Resting State Eeg Paradigm And Alpha Asymmetry Calculation
Resting EEG was recorded with eyes open and closed for 5 min each. Eye blinking artifacts can have an undesirable effect on EEG band power, and therefore were corrected using established mathematical procedures [34, 35]. Additionally, based on VEO, positive and negative components exceeding 300 µV from before and after a maximum peak of blinking interval (-100 ms to 300 ms) in the frontal regions were considered covariant. Data were re-analyzed using Matlab 2016 software (Mathworks, Inc, Natick, MA, USA), including a fast Fourier transform with a 1–50 Hz bandpass filter to calculate the absolute power: delta (1.0 to 4.0 Hz), theta (4.0 to 8.0 Hz), alpha (8.0 to 12.0 Hz), beta (12.0 to 30.0 Hz), and gamma (30.0 to 50.0 Hz) signals. The power values were displayed as averaged points in the frequency range. Artifacts exceeding ± 100 µV were rejected at all electrode sites. For each participant, 30 randomized artifact-free epochs (epoch length 2.048 s) were used in the analysis.
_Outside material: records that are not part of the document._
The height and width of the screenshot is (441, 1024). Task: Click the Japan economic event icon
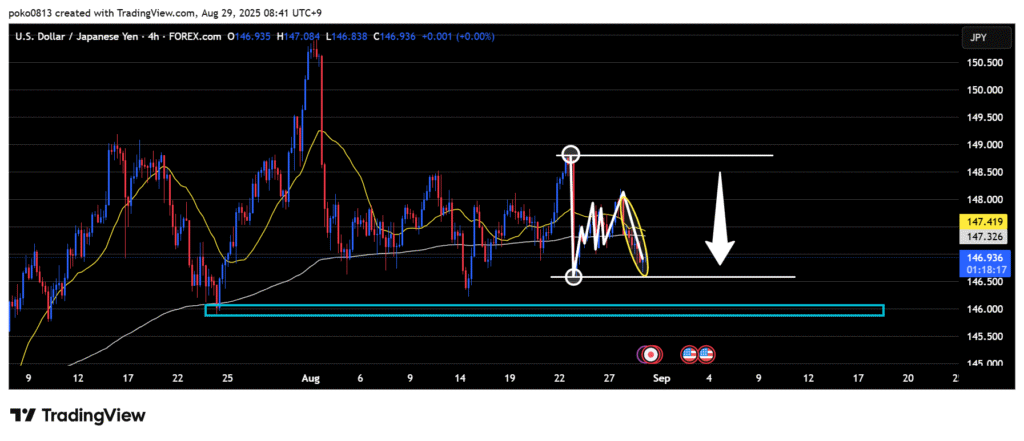[x=651, y=354]
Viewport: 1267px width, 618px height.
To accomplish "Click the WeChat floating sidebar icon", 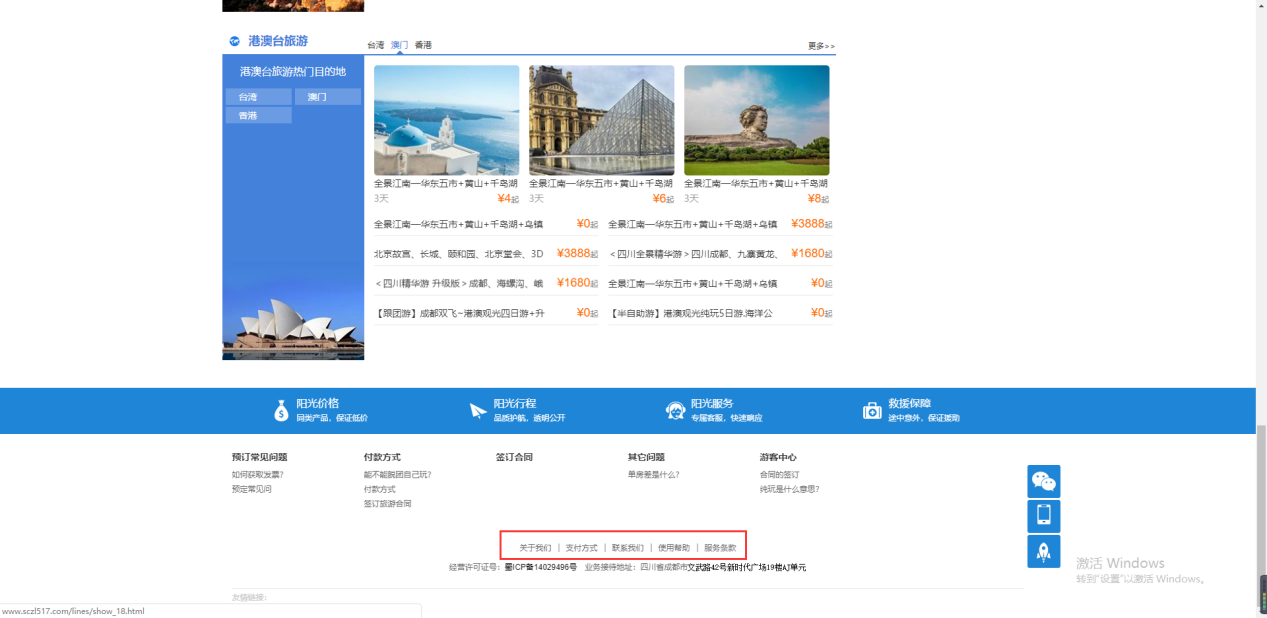I will (x=1043, y=482).
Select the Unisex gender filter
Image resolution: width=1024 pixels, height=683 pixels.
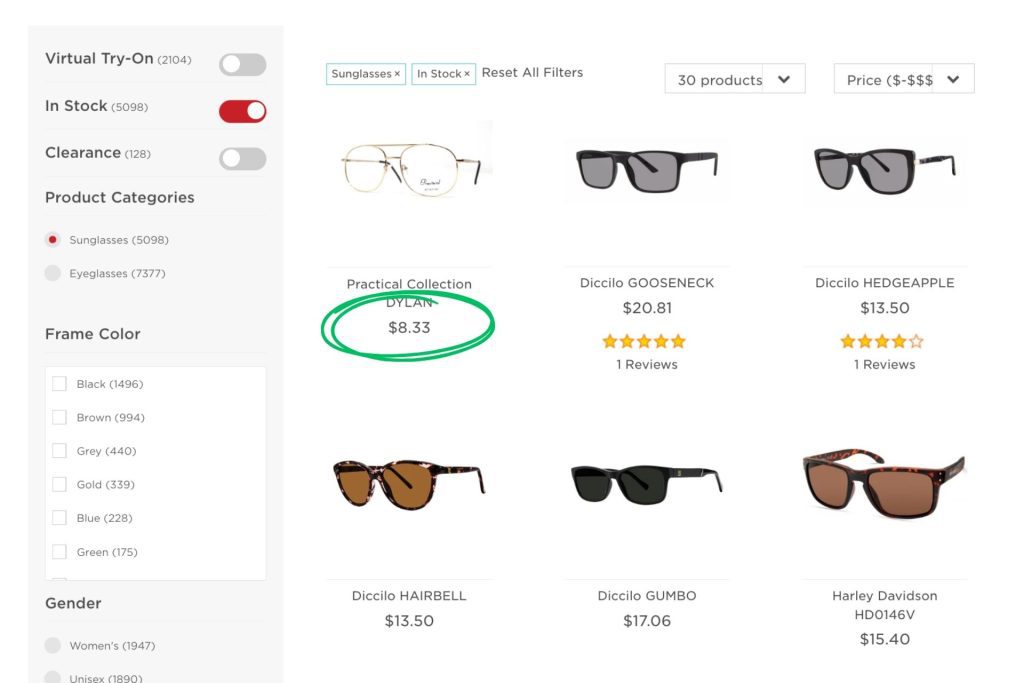coord(53,678)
The F4 and F3 electrodes covered the middle-frontal scalp region, while the F8 and F7 electrodes covered the lateral-frontal scalp areas, both of which are associated with frontal alpha asymmetry for depressive disorder (Fig. 1-a) . To normalize the FAA data, a common log transformation was applied to the power values of selected electrodes . FAA has been defined as hemispheric differences , which were calculated as the difference between selected electrodes, right frontal alpha power, and left frontal alpha power.
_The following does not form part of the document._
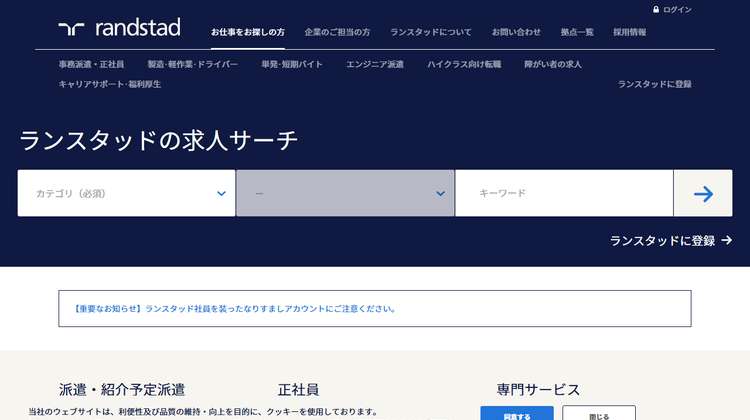Open the 企業のご担当の方 menu

pos(337,32)
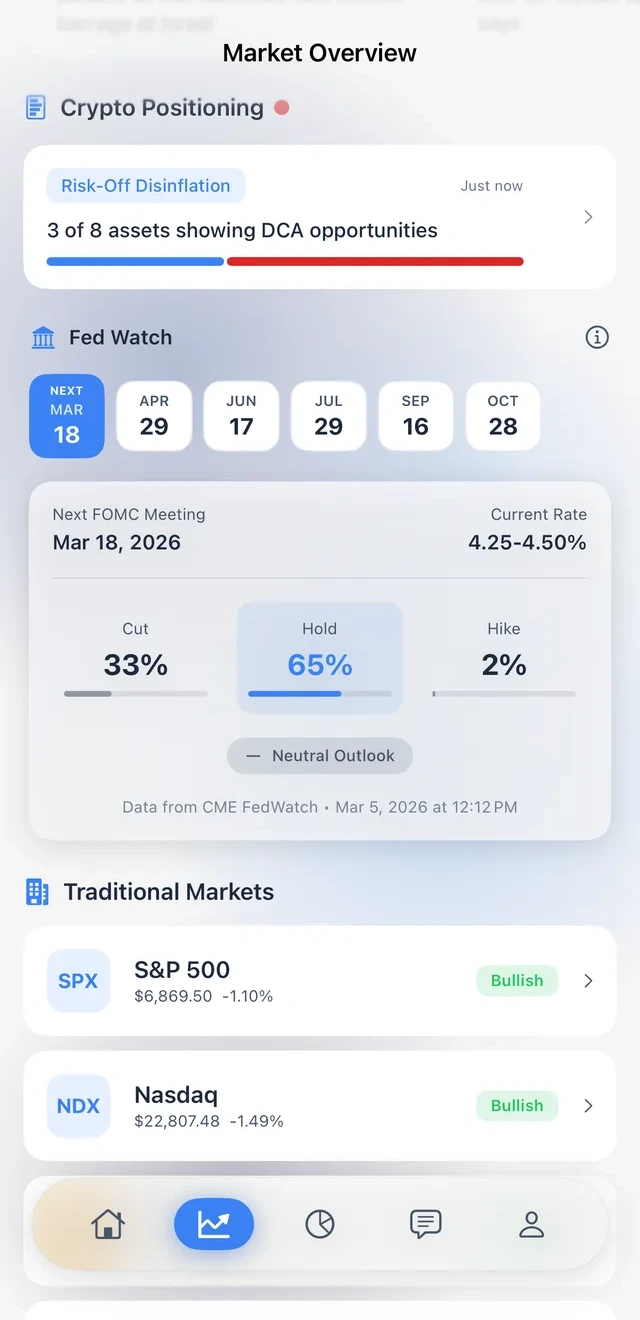Expand the DCA opportunities card chevron
The width and height of the screenshot is (640, 1320).
click(589, 216)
FAA = “log10 F4 - log10 F3” and “log10 F8 - log10 F7”
Demographic statistics with age and sex between participant groups were tested using analysis of variance (ANOVA) and chi-squared tests. A comparison of alpha asymmetry was performed using multivariate analysis of covariance. Within-subject factors included alpha asymmetry values (log-transformed F4–F3 and F8–F7) with eyes open and closed. The groups constituted the between-subject factors. Age and sex were considered as covariates. Partial correlations between alpha asymmetry and clinical symptoms were analyzed to account age and sex. Bootstrapping tests were performed in the correlation analysis, and the sampling number was 10,000, which has been accepted in previous studies [38–40]. Alpha asymmetry between men and women was compared and analyzed using ANOVA. p-values were corrected using the Bonferroni method, which is applied to multiple comparisons of several experimental conditions and variables [41, 42].